Ouh, quelle vulgarité! Jamais Fleur auparavant ne se serait laissé à dire le mot "culbuter" dans un tel contexte.
"Alors oui, un jour on me mariera, à un homme que je ne connaîtrais sûrement pas, parce que cela arrangera mon Père, oui, je ne serai qu'un pion dans ses calculs, c'est comme ça, ça l'a toujours été, et je ne vois pas en quoi cela changerait! Mon Père a des fils pour assurer la pérennité de notre nom, et il a des filles qu'il donnera en mariage au parti le plus interessant, je le sais depuis que je suis enfant car jamais on ne me l'a caché. Je suis ravie pour toi que dans ton village les choses ne se passent pas de cette façon, mais ce n'est pas le cas ici, qu'est-ce que tu crois, que tu arrives avec tes idées neuves et que la société va changer grâce à toi, pfft, c'est pitoyable!"
Elle le regardait toujours droit dans les yeux, même si sa voix commençait à trembler légèrement, vibrant de colère.
"Tant pis si mon futur époux sentira mauvais, qu'en ais-je à faire?

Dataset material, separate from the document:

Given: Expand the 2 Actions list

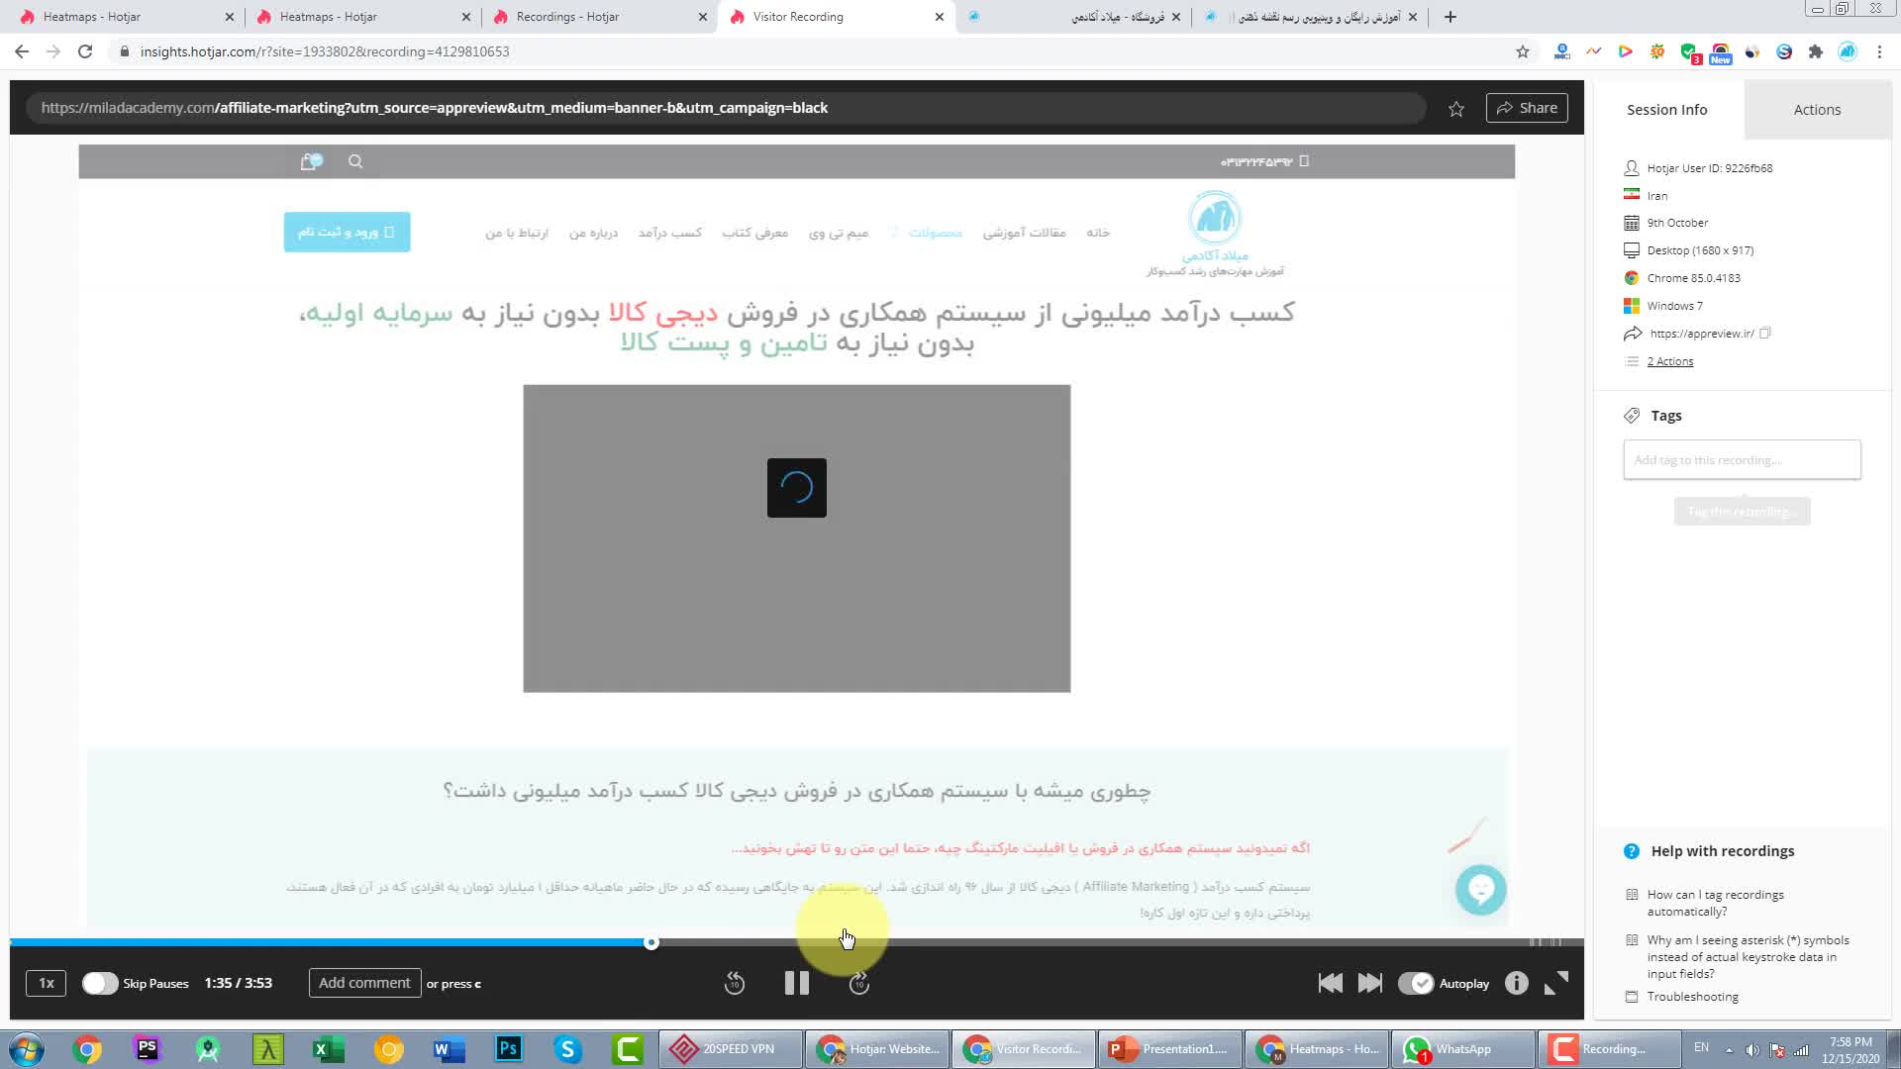Looking at the screenshot, I should pyautogui.click(x=1669, y=361).
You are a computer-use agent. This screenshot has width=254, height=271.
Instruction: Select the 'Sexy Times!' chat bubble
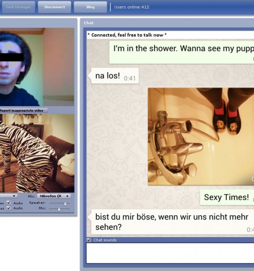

Je n'aurai pas le choix, je te le répète, tout ce que je peux espérer, c'est tomber sur quelqu'un qui me respectera, et qui sera un minimum gentleman vois-tu?"
Elle avait du mal à s'arrêter de parler, comme si les choses qu'elle disait, elle les découvrait en même temps qu'Eoghan.
"J'en ai parlé il y a peu avec Isabeau de Girier, qui est une fille de marchand, elle aspire à une vie de liberté où elle sera son seul maître, et si elle y arrive, et bien tant mieux pour elle, elle a un peu plus de liberté que moi sur ce chapitre là."
Elle poussa Eoghan avec son doigt qu'elle posa sur sa poitrine.
"Alors non, non je n'ai aucune envie d'épouser un rustre sans manière et sans éducation, d'être enfermée dans un château à regarder passer le temps et être continuellement enceinte, entourée de dame d'honneur qui seront toutes les maîtresses de mon mari ou de mes fils! Oui j'aimerai être libre de faire ce que je veux, rester ici, ou m'installer seule et cultiver des plantes, bien sûr que j'ai d'autre rêves, malheureusement Eoghan, les rêves restent des rêves, et ce n'est pas moi qui décide de ma vie!"
Elle avait la respiration saccadée, par les Dieux du dessus et du dessous, c'était tellement étrange d'avouer tout ça à un inconnu, des choses qu'elle ne s'était jamais avouée à elle-même!
"Je suis bien contente d'être naïve tu vois, je suis heureuse ici, je jouis d'une certaine liberté, on me laisse occuper mon temps comme je l'entends, j'ai des amis, c'est tout ce que je suis en mesure de m'offrir comme bonheur avant que l'on me marie. Et toi, toi tu n'as pas à me dire ce que j'ai à faire, ni à me juger, tu n'y peux rien et moi non plus, alors, à quoi ça nous mènerait, hein?"
Elle se retourna dans un froufrou de tissus et se dirigea d'un pas vif vers la porte, elle n'avait pas envie de rester ici, elle voulait être seule, juste elle et ses pensées, pour une fois elle ne voulait même pas la compagnie de sa soeur.